Verilen metin:
1945 yılında barışa katkı sağlamak amacıyla kurulan Birleşmiş Milletler’e rağmen, dünya barış ortamından uzaklaşıyor. 191 üyeli dev örgüt, son yıllarda sergilediği politikalar sebebiyle sert şekilde eleştiriliyor. BM politikalarını benimsemeyen çalışanların önünde ise istifa dışında bir seçenek görünmüyor. ‘Tüm bir ulusu yok etme sürecindeyiz. Durum bu kadar basit ve korkunç. Hukuk ve ahlak dışı…” Birleşmiş Milletler (BM) Genel Sekreter Yardımcısı ve Irak Gıda Karşılığı Petrol Programı direktörü Denis Halliday, 1998 yılında bu sözlerle BM’deki 34 yıllık kariyerine son verdi. Bu istifa, BM politikalarında önemli bir değişikliğe yol açmadı ve takip eden yıllarda aynı göreve getirilen iki isim daha Hans von Sponeck ve Jutta Purghardt da benzer gerekçelerle görevlerini bıraktı. Son olarak bir ucu Genel Sekreter Kofi Annan’a diğeri Saddam Hüseyin’e uzayan yolsuzluk iddialarına konu olan programa 2003’te son verildi. Elde edilen gelirin büyük ölçüde Saddam ailesine gittiği, ihalelere genel sekreterin oğlu Kojo Annan’ın çalıştığı firma lehine fesat karıştırıldığı iddiaları neticelenmedi. Ancak ortada bir hakikat var: Yaklaşık 15 yıldır uygulanan ambargo, yüz binlerce insanın hayatına ve BM’nin itibarına mal oldu.

Göreviniz:
BM hakkındaki metne dayanarak şu soruları lütfen yanıtlayın, her yanıtı sorusuyla aynı harfle işaretleyin:
(a) Birleşmiş Milletler hangi yılda kuruldu?
(b) Denis Halliday, BM'deki kaç yıllık kariyerine son verdi?
(c) Irak Gıda Karşılığı Petrol Programı'na hangi yılda son verildi?

Seçilmiş satırlar:
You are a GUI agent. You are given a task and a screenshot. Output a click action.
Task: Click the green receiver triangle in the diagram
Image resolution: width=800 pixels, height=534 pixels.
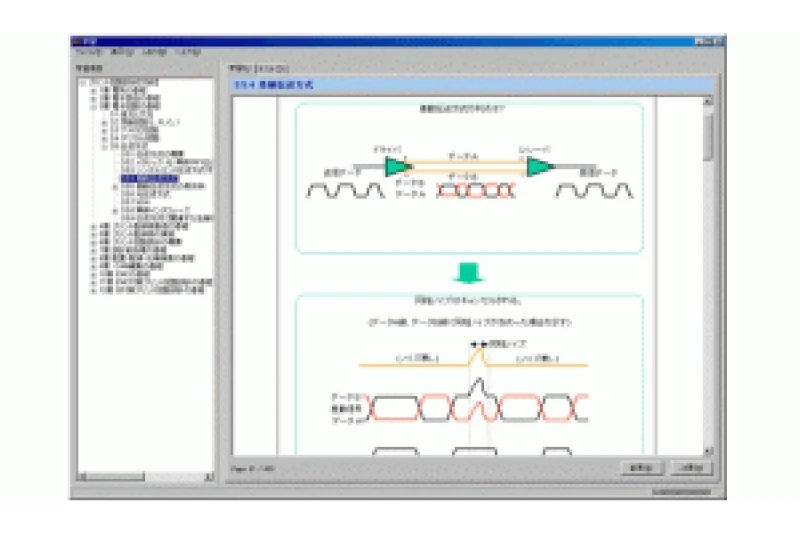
==
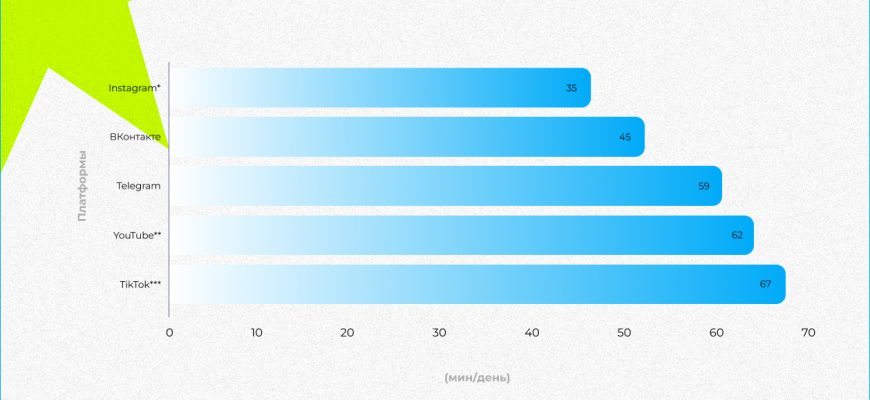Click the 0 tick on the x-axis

Tam yanıt:
(a) 1945
(b) 34 yıllık
(c) 2003